_Passage to read_.
By the way, if any of you are familiar with NLP, there are three ways people orient themselves to the environment; they see images (visual), they experience reality kinesthetically (physically, through touch) or through words and language. Oregonians embody a kinesthetic/physical orientation to reality.

c. However, this kinesthetic orientation does not extend to the realm of sexuality. This is because a number of protestant factions settled in oregon, and you know how repressed they are (and how polite and neighborly, and non confrontational they are conversely). Despite the strong kinesthetic orientation, the strong religious presence forbids sexual indulgence and/or violence.

d. In addition, there's obviously a huge hippie contingent which has settled throughout Oregon. Their indulgence in cannabis was tolerated by others, as long as they left others alone and did not engage in violent or sexual excess, which would have placed them in direct conflict with powerful religious interests in the state. Also, the pot smoking dulled people's linguistic abilities, making them appear 'slow' or 'mellow' and obviously dulls any tendency to engage in violent excess. This tendency towards tolerance, physical rather than a verbal orientation, and de-emphasis upon the verbal, all characteristics found in the other Oregon contingents, was reinforced by the 'hippy' contingent.

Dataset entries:
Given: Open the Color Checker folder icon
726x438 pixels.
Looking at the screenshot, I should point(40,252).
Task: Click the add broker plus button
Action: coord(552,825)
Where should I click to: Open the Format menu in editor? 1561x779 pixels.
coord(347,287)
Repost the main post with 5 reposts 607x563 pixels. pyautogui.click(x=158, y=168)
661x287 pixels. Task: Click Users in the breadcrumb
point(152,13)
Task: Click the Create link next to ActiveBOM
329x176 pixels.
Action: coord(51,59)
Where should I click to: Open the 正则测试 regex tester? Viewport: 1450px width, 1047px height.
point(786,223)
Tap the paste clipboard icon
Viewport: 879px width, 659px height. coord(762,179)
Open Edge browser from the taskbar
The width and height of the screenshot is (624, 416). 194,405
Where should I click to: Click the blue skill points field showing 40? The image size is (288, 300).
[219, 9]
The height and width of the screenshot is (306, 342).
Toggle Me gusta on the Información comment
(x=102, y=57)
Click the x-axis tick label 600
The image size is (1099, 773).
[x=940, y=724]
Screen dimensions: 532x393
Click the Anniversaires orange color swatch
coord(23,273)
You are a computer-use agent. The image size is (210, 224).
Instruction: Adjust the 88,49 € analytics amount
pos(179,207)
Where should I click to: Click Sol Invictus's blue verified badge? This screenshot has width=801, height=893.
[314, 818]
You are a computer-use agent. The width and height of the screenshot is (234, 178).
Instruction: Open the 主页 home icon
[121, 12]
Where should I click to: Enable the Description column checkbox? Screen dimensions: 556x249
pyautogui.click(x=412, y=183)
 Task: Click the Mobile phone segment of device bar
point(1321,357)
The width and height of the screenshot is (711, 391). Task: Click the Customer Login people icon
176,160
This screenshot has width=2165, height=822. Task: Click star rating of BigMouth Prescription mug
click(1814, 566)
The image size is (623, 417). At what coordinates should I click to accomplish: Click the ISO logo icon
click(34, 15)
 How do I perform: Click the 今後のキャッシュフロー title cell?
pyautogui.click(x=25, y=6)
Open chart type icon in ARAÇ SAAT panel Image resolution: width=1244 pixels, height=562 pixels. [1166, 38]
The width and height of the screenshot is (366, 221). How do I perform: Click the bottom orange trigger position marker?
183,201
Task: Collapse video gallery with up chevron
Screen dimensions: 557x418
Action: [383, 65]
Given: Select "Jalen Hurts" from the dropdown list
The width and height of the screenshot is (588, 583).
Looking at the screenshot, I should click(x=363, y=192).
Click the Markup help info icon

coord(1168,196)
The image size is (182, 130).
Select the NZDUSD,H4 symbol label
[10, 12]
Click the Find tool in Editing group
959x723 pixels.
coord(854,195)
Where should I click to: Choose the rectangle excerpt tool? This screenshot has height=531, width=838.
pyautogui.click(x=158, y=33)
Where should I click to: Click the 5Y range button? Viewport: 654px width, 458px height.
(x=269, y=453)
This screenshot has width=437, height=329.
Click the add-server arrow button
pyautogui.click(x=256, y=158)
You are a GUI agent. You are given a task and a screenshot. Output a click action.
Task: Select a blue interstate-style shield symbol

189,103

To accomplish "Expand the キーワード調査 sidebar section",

_Your tasks_.
1) Extract from the passage about Oregonians the part that opens with the words containing "c. However, this" and closes with "indulgence and/or violence.".
2) Condense the paragraph of the passage about Oregonians that begins "In addition, there's obviously a huge hippie contingent" into a shorter version that keeps its main facts.
3) Write the next part of the passage about Oregonians, picking up after its final sentence.

_Numbered answers_.
1)
c. However, this kinesthetic orientation does not extend to the realm of sexuality. This is because a number of protestant factions settled in oregon, and you know how repressed they are (and how polite and neighborly, and non confrontational they are conversely). Despite the strong kinesthetic orientation, the strong religious presence forbids sexual indulgence and/or violence.

2) A large hippie contingent settled throughout Oregon. Others tolerated their cannabis use as long as they left others alone and avoided violent or sexual excess, which would have put them in direct conflict with the state's powerful religious interests. Pot smoking dulled people's linguistic abilities, making them seem "slow" or "mellow," and dulled any tendency toward violent excess. The hippies thus reinforced the tolerance, the physical rather than verbal orientation, and the de-emphasis on the verbal found in Oregon's other contingents.

3)
e. racially, Oregon is homogeneous. However, there is more of a mistrust of 'outsiders' as opposed to organized, active hatred. The influence of the church and its emphasis on neighborliness, and the logging industry's emphasis on cooperation lead to a certain level of tolerance despite the mistrust and ignorance of outsiders. Like all states, there is a history of racism, but my sense is that it is not as salient or powerful as it is/was in the deep south.

Conclusion:

Sarges/cold approaches generate mistrust. Also, the sexual tension generated by the cold approach sometimes generates a knee jerk reaction of fear due to the religious climate. You must prove yourself as a physically active person, as a good neighbor, a smiling friendly person, rather than as a verbally aggressive or language-oriented person. It's not me, it's the culture. Put in the face time, join the appropriate social circles, respect the norms, and you're in. They think of themselves as one big, extended family and try to maintain civility at all costs. After all, that's what's worked for them in the past, right?

These people do allow themselves to revel in a celebratory spirt after work. These people up here drink like fish: nothing like knockin' back a cold one after a hard day of logging. I can't argue with that one he he. The party spirit is alive and well, despite all the barriers.